SOURCE EXTRACT
The ECU has a lookup table that adjusts the duty cycle of the fuel injectors depending on manifold pressure and rpm.

As we plan to cruise in the low teens, I hope this is a good method setting the AFR.
 
We have no manual means of mixture control, it is all taken care of by the ECU. It is a non SDS unit.

The ECU has a lookup table that adjusts the duty cycle of the fuel injectors depending on manifold pressure and rpm.

As we plan to cruise in the low teens, I hope this is a good method setting the AFR.

The system also uses intake air temperature.

What manufacturer / system are you using?
 
ECU

Link G4+ Extreme. It is being used by a number of pilots, with very good results.

I looked it up online. More features than you need. Peak/hold injectors you don't need at 2700 rpm. Waterproof is great. Knock sensors don't work on air cooled engines. Electronic throttle, gear shift, throttle blips, 8 cylinders you don't need.

Gonna be interesting building the system with throttle body, sensors (intake air temp, engine temp, TPS, crank trigger, MAP), pump(s), regulator, coil packs, injectors and mounts, flywheel magnets. But it seems you have friends with experience applying this ECU.

No backup ECU?

AIM 1
Count the lines of the records that contain the string "menu" and give only that number.
The text and the records were taken from unrelated sources.

RECORDS SHOWN
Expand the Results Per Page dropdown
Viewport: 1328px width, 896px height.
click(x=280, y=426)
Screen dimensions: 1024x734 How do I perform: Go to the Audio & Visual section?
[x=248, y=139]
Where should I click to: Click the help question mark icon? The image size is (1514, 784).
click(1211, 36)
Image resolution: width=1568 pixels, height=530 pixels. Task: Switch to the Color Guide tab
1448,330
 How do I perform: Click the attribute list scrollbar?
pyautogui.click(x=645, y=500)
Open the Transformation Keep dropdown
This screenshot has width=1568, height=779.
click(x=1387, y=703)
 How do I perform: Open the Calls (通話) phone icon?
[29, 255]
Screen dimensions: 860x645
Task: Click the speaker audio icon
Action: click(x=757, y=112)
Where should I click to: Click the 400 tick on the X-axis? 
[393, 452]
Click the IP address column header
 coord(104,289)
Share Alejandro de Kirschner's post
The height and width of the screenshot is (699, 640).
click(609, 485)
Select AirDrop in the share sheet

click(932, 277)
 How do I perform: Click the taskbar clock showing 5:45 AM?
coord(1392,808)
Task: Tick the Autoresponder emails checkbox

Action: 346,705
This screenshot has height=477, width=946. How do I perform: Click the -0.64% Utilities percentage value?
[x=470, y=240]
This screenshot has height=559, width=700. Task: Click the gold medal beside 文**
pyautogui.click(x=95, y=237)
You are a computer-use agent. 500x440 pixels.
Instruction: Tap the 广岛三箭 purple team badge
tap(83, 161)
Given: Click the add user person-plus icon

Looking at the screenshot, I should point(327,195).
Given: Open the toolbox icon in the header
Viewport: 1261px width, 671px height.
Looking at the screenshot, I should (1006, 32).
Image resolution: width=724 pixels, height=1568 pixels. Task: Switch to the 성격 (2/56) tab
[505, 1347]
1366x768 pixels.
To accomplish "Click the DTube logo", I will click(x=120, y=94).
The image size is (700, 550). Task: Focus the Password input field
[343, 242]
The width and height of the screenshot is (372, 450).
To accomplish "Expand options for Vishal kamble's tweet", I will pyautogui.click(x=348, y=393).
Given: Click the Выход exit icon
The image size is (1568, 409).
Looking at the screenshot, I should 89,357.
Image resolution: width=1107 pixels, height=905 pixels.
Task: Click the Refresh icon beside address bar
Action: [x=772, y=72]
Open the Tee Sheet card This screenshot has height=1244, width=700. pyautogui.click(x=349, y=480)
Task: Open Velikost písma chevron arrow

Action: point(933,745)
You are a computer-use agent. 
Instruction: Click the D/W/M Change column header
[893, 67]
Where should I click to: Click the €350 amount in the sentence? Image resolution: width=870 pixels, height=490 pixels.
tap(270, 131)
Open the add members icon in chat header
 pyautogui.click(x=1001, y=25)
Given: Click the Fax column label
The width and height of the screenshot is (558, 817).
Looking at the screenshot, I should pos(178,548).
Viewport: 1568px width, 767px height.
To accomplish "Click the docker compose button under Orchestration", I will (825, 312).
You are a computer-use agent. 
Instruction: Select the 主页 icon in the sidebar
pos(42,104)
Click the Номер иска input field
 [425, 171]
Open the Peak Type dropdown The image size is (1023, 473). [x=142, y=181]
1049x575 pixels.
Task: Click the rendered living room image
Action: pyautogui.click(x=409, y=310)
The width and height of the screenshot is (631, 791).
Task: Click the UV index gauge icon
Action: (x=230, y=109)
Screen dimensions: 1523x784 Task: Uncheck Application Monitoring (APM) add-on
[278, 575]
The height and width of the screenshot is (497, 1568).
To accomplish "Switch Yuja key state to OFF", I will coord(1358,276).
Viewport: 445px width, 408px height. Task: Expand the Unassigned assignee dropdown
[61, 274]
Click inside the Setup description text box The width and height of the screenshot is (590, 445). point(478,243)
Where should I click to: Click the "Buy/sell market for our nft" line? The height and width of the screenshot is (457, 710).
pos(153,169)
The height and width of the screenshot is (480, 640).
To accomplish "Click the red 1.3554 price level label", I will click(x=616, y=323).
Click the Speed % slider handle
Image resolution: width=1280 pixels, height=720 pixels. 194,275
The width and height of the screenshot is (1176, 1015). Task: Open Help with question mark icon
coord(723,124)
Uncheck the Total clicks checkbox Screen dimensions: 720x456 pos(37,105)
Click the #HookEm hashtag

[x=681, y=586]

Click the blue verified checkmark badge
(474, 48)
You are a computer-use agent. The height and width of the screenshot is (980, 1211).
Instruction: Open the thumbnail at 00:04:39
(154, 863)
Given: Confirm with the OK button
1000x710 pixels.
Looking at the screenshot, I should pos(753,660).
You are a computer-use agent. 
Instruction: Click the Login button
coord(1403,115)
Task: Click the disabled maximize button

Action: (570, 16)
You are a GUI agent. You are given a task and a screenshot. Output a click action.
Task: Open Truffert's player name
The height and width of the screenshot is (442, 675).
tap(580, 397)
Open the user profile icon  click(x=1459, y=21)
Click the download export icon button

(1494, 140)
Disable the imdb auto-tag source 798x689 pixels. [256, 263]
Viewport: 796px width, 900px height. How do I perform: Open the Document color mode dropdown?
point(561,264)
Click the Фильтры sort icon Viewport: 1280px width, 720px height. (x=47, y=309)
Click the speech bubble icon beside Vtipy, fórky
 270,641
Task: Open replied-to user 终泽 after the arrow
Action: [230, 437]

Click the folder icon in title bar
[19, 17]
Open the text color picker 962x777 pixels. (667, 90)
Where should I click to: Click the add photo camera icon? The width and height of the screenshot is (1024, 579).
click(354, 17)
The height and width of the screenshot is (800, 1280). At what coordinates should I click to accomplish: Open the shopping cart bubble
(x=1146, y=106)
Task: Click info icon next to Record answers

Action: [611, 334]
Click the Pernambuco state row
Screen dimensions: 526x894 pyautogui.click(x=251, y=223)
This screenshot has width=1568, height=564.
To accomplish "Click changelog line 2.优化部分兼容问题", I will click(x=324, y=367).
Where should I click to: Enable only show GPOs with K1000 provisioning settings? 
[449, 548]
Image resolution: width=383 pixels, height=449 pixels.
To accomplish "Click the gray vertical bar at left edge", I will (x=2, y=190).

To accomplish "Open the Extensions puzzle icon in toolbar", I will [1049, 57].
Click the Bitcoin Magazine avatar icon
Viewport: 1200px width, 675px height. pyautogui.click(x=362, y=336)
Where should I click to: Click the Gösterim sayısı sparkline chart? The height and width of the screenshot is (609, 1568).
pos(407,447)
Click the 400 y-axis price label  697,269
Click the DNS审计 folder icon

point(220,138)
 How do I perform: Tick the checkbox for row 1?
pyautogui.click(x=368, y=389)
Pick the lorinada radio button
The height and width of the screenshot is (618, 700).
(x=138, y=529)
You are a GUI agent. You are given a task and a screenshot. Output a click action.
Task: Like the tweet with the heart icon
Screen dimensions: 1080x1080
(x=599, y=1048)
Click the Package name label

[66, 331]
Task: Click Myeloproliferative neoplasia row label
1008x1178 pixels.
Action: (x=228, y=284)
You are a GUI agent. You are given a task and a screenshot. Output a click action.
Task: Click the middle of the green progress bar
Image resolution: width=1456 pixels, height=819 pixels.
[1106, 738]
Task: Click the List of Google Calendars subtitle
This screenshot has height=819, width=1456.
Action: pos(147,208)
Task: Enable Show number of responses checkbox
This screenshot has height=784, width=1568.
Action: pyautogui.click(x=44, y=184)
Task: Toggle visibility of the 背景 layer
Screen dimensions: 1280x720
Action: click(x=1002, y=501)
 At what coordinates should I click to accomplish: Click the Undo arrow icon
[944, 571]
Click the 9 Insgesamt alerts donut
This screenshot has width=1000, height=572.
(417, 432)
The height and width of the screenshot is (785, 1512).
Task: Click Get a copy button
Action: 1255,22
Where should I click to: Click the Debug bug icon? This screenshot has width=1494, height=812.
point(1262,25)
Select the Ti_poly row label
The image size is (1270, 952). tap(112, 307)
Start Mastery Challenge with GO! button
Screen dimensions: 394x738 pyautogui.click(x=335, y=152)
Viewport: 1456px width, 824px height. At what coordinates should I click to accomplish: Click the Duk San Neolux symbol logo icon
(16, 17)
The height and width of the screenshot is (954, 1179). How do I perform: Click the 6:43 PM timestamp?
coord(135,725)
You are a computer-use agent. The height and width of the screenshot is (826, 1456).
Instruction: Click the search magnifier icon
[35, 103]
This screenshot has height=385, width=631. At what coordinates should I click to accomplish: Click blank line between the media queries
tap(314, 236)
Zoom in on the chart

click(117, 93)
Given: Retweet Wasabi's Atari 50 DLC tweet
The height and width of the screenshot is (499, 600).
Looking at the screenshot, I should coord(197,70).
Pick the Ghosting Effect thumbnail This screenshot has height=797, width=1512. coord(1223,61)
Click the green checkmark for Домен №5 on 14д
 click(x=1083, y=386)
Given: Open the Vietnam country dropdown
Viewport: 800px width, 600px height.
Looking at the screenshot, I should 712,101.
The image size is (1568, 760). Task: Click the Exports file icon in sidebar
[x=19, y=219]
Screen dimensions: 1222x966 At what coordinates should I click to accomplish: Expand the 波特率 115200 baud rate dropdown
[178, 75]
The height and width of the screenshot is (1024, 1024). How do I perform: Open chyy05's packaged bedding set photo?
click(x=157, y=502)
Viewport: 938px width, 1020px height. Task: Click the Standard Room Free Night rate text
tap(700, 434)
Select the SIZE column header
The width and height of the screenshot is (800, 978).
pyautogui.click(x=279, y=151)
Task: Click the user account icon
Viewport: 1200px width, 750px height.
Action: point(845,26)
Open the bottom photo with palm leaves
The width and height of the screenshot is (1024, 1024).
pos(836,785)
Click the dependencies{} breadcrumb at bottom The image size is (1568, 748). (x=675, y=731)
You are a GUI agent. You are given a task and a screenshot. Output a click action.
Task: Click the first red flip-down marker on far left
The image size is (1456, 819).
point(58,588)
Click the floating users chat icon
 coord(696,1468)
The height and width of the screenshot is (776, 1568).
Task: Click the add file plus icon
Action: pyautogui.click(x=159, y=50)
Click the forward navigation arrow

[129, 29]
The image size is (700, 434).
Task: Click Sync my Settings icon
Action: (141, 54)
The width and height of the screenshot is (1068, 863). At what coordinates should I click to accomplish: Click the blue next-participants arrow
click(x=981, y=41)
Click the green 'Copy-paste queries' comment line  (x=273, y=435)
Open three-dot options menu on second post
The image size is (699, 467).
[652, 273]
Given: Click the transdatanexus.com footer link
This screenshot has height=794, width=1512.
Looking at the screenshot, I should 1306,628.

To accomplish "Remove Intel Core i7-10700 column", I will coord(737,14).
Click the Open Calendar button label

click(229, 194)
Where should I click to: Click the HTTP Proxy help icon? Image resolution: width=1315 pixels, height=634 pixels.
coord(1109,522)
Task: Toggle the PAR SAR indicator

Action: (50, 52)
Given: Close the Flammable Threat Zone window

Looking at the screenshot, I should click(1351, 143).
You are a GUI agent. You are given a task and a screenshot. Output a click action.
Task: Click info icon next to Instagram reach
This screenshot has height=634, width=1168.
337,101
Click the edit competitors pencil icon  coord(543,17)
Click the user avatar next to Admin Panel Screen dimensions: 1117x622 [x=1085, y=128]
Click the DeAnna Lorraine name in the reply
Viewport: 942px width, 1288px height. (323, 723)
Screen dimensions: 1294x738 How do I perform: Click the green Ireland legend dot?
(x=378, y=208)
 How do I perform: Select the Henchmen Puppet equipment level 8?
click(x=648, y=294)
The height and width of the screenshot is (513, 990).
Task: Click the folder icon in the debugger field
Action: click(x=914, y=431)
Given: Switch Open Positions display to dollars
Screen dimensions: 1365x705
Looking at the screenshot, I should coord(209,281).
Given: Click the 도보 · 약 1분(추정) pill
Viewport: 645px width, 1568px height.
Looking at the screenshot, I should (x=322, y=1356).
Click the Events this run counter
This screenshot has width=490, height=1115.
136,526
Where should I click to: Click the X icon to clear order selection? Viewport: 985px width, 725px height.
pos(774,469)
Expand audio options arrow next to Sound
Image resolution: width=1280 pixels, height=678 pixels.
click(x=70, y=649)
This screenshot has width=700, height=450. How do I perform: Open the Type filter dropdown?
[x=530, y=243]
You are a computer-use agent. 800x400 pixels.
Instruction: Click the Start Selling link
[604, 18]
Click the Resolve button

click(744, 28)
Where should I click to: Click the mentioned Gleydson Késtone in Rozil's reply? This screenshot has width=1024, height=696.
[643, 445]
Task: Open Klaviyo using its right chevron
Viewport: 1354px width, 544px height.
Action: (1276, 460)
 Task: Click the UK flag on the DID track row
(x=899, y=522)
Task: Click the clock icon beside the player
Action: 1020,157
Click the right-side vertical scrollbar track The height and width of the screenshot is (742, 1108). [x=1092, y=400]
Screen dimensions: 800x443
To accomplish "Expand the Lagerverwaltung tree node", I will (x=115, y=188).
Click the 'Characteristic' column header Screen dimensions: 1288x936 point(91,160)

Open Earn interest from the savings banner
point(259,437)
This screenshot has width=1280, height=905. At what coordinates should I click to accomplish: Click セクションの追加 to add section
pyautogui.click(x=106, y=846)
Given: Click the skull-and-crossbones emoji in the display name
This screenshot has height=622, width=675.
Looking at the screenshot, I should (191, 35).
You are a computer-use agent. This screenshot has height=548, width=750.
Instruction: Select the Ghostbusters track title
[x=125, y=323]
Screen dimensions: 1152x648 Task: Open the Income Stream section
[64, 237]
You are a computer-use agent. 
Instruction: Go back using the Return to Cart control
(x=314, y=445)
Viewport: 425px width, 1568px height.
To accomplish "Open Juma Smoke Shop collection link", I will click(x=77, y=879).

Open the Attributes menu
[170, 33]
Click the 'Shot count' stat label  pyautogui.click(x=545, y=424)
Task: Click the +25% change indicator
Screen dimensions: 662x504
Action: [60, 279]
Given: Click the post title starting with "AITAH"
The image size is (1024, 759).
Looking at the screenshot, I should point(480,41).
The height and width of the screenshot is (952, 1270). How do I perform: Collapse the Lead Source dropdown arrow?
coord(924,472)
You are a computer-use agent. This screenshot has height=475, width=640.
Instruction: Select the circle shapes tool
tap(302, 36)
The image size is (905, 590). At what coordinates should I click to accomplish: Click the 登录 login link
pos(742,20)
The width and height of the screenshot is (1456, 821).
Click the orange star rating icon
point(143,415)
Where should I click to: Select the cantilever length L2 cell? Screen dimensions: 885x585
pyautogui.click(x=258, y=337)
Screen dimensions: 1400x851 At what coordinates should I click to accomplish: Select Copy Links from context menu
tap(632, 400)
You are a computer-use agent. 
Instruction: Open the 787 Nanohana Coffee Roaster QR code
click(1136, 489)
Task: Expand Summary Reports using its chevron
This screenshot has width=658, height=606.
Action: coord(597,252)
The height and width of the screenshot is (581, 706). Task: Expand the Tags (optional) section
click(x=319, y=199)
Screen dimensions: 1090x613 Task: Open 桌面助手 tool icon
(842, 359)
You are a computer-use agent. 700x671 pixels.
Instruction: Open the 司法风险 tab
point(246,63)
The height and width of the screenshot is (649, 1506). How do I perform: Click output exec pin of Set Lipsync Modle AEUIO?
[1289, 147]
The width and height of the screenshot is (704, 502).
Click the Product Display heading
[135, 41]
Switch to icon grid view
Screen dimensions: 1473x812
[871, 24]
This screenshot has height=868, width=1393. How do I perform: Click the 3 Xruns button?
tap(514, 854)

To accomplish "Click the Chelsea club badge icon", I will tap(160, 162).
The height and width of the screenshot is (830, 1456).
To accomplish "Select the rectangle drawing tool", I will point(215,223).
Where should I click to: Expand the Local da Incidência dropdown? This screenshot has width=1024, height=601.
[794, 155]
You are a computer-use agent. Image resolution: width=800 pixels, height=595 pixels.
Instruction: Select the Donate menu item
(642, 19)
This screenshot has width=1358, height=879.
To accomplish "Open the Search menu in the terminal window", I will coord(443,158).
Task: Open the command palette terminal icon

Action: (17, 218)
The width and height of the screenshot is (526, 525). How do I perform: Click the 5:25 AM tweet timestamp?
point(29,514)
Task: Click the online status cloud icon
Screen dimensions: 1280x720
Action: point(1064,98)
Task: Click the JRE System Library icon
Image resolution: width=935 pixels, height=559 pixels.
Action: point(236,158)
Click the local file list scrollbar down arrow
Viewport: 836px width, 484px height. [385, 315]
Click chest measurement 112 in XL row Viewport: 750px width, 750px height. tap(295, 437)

AIM 2
Go on with the forum discussion of the engine's ECU and fuel injection, beginning after its final line.

EXERCISE RESPONSE 1
5

EXERCISE RESPONSE 2
Taking a class at EFI University (www.efi101.com) might not be a bad idea to help give you an idea of how all the sensors work together and how to setup and tune your system. It's been about 15 years since we put my daily driver on standalone, so I'm pretty rusty, but if you have a CS prop, you could set the mixture by rpm and map. If fixed pitch, you may want to have throttle position come into play so you can go "full rich" for a high DA take off, but pull it back 3-5% for lean cruise.
 
I looked it up online. More features than you need. Peak/hold injectors you don't need at 2700 rpm. Waterproof is great. Knock sensors don't work on air cooled engines. Electronic throttle, gear shift, throttle blips, 8 cylinders you don't need.

Gonna be interesting building the system with throttle body, sensors (intake air temp, engine temp, TPS, crank trigger, MAP), pump(s), regulator, coil packs, injectors and mounts, flywheel magnets. But it seems you have friends with experience applying this ECU.

No backup ECU?

Liquid cooled V8. Mechanical throttle. Max engine rpm is 4500.

Feed back from an ECU company leads us to go with a single ECU.

We looked at all of the historical data on this.